Fun Alternatives: If you want to go shopping around downtown Vancouver and want somewhere less touristy, less big-name chains, and more of a local Vancouver flavour, there are several options:
Yaletown in the south-west corner of downtown around Helmcken and Hamilton is an unscale yuppy shopping district full of heritage lofts, independent designer boutiques, snazzy lounges, and a variety of different restaurants.
Kitsilano (aka: Kits) is a popular beachside neighbourhood just south-west of downtown. All along W 4th (west of Burrard Street) is a collection of skate/snowboard shops, independent fashion boutiques, independent music shops, great restaurants and cafes, and a real local atmosphere. Be sure to spend time at the beach, or you're missing the point here.
South Granville, which is Granville Street from the bridge south to W 16th Ave is home to an upscale shopping area with clothing shops, home decor stores, and many, many private art galleries.
Main Street (aka: South Main/Mount Pleasant) between E 7th Ave and E 30th is an up and coming neighbourhood known for its independent clothing boutiques (run by their in house designers), vintage clothing shops, funky restaurants, cafes, and DIY arts scene. There are no franchises here. All the little indie rocker hipsters adore Main Street, and I do too.

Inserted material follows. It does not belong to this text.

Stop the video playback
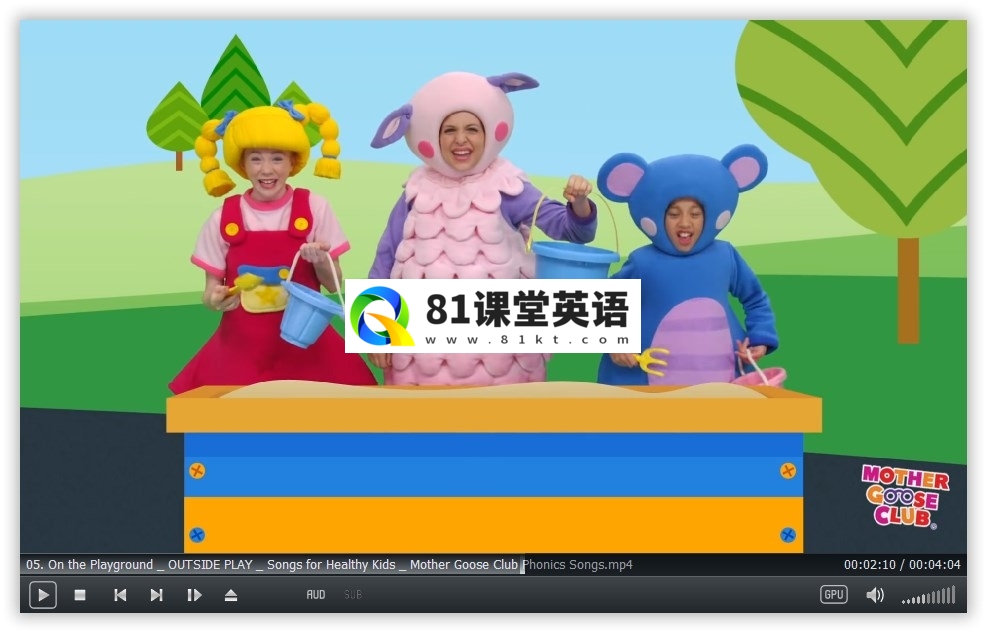pyautogui.click(x=80, y=595)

Commercial Drive (between Broadway and Venables) is Vancouver's old "Little Italy" but in recent decades has become the bohemian culture pot of Vancouver. Commercial Drive is famous for its organic cafes, European grocers, and Italian espresso bars, but there a few unique retail shops to explore. Commercial Drive has a true community spirit, and it's the antithesis to Robson Street.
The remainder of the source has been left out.